I feel that the answer to this is due to me having an incorrect concept of how threads work, but here goes.
private void button1_Click(object sender, EventArgs e)
{
this.TestMethodAsync(); // No await, i.e. fire and forget
// ** Some code here to perform long running calculation (1) **
}
private async Task TestMethodAsync()
{
// Some synchronous stuff
await Task.Delay(1000);
// ** Some code here to perform long running calculation (2) **
}
First of all, I would not "fire and forget" an asynchronous method like this (I would use Task.Run) but I've come across code that does, and I'm trying to understand what the effect is.
In a WinForms application, which uses a WindowsFormsSynchronizationContext
, my understanding of async and await tells me that when I click button1, the method will start synchronously on the UI thread. It will call TestMethodAsync
and run synchronously until it reaches the await. It will then capture the context, start the Task.Delay
task, and yield control to the caller. Since we are not awaiting this call, button1_Click
will continue on the UI thread and start performing calculation (1).
At some point, Task.Delay(1000)
will complete. A continuation will then run the remainder of the TestMethodAsync
method using the captured context, which in this case means that the continuation will be run on the UI thread. This will now start performing calculation (2).

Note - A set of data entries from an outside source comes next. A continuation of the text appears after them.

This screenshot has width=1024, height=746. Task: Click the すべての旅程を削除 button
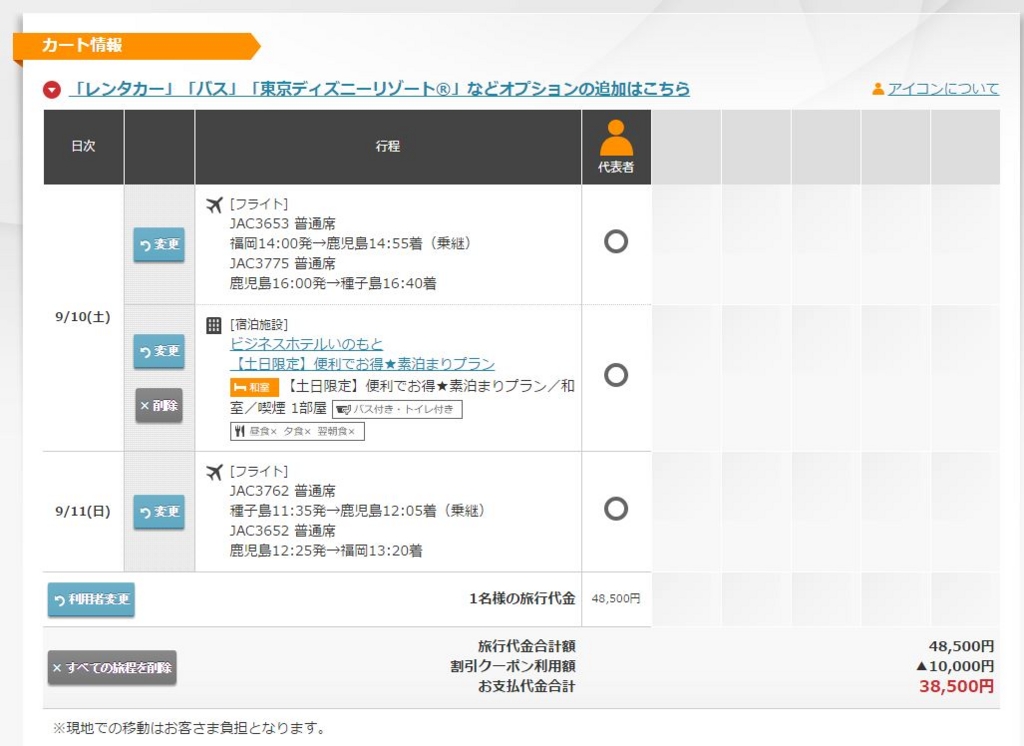click(110, 668)
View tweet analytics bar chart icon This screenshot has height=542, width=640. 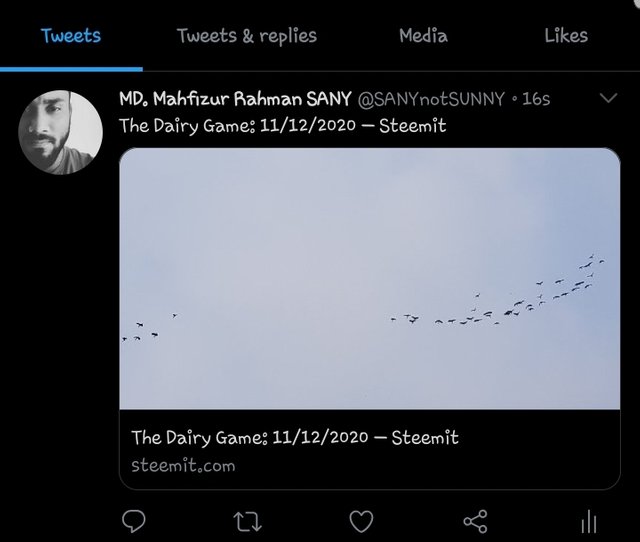click(589, 522)
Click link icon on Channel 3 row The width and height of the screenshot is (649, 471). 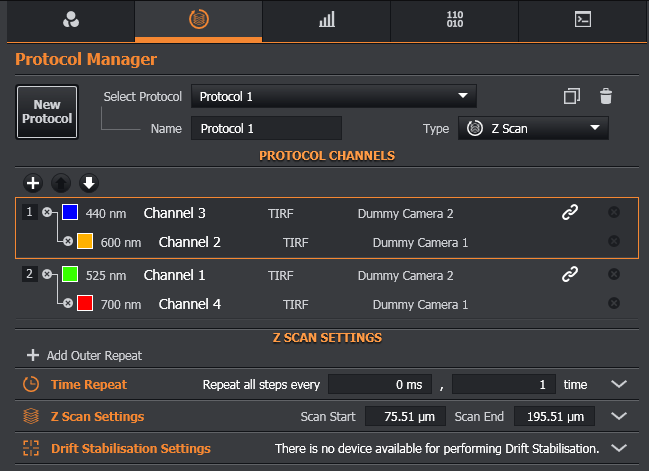[x=570, y=213]
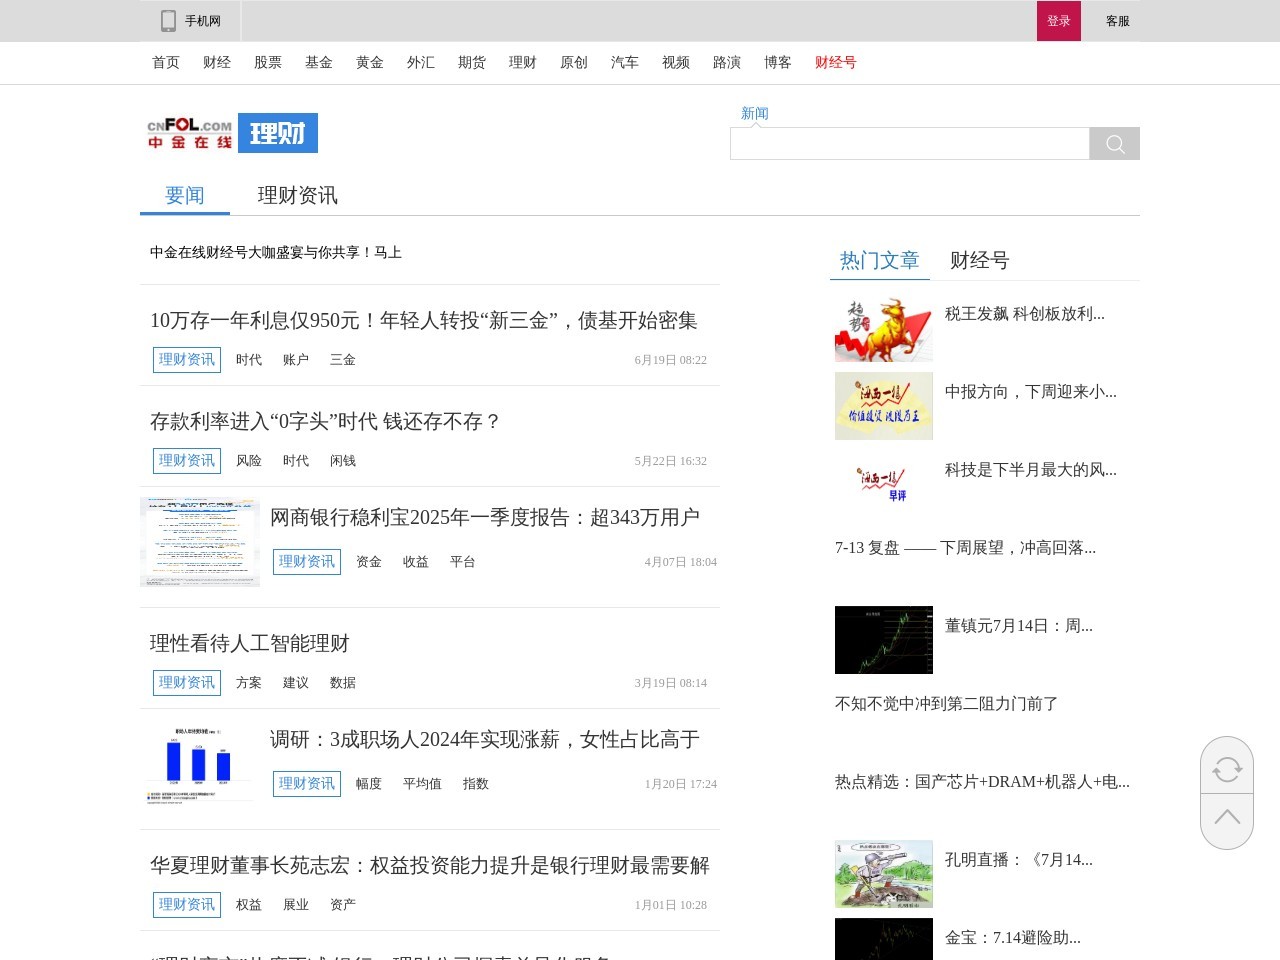Viewport: 1280px width, 960px height.
Task: Click the cartoon image next to 孔明直播
Action: pos(884,873)
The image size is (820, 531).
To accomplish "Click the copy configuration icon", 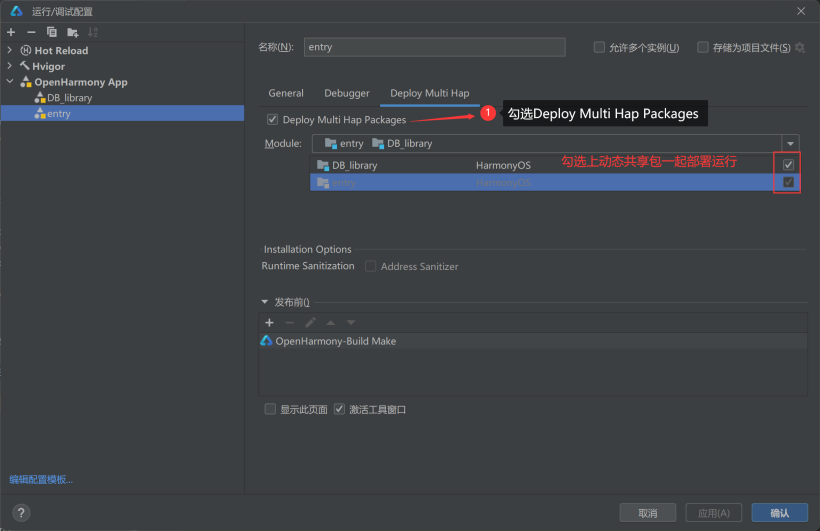I will click(52, 32).
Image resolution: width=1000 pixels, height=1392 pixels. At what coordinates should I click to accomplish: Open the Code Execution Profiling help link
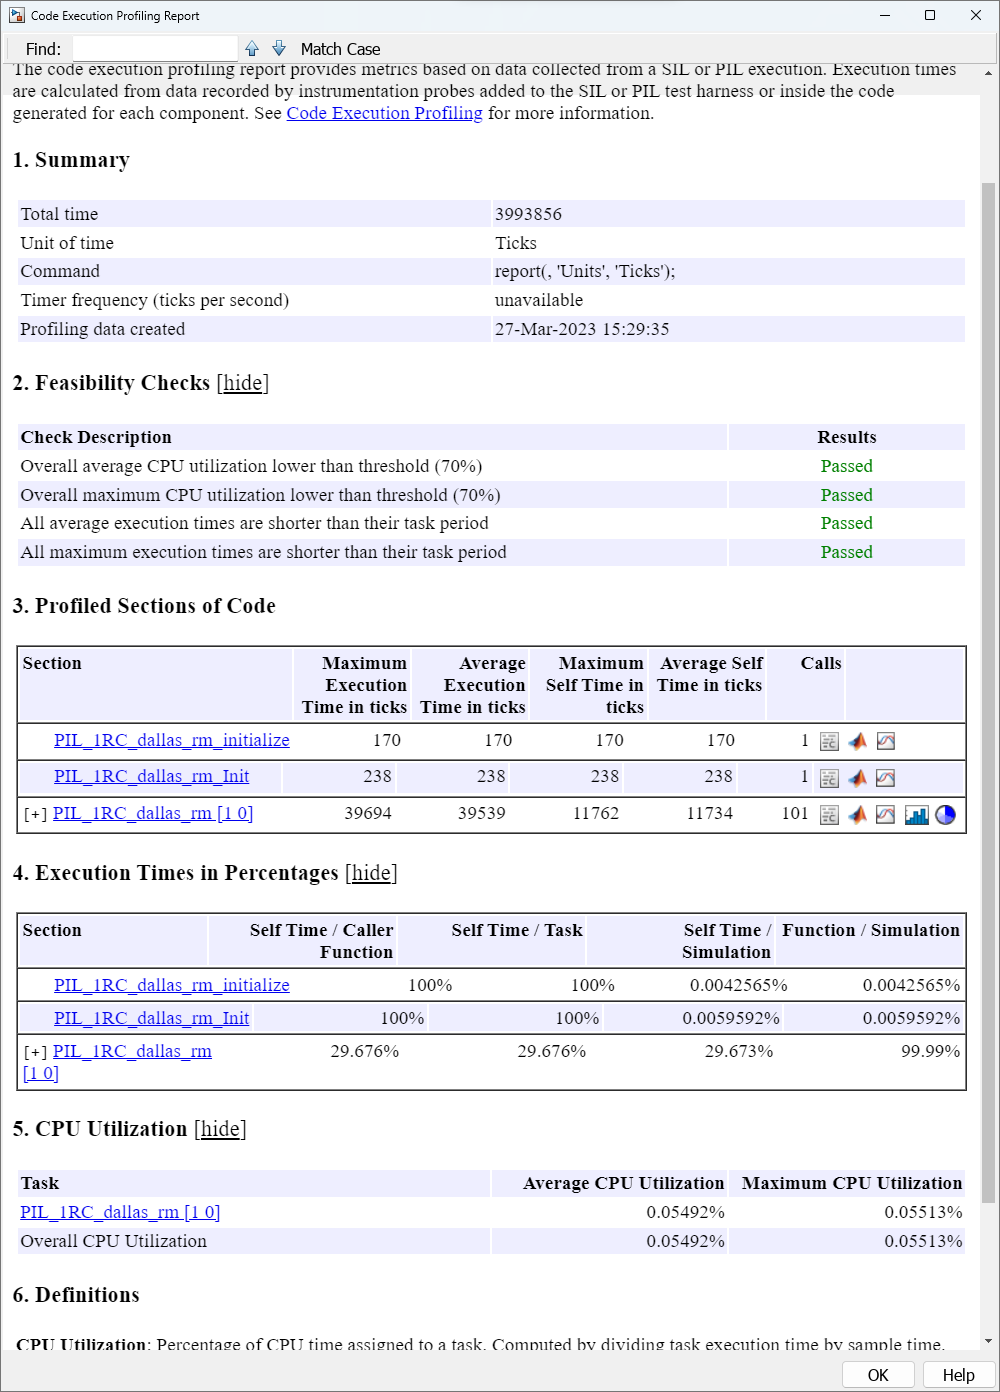pyautogui.click(x=384, y=113)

We now have two separate sections of code wanting to run on the same thread (the UI thread) at the same time. My investigations into this seem to suggest that the thread switches back and forth between the two sections of code in order to perform them both.
QUESTION:
I'm confused about exactly what is going on here. How is it possible to resume on a thread that is already running other code? What forces the thread to switch between the two sections of code that want to run? In general, what happens when you attempt to resume on a thread that is already running some other code?
(I suppose this isn't any different to how my click event runs on the UI thread in the first place, in as much as I know it runs on the UI thread, and I know the UI thread is also doing other stuff, but I've not really thought about it like this before.)
It needs to be specifically designed to support it. There needs to be some framework in place that allows the thread to take in work and to then execute that work at some later point in time.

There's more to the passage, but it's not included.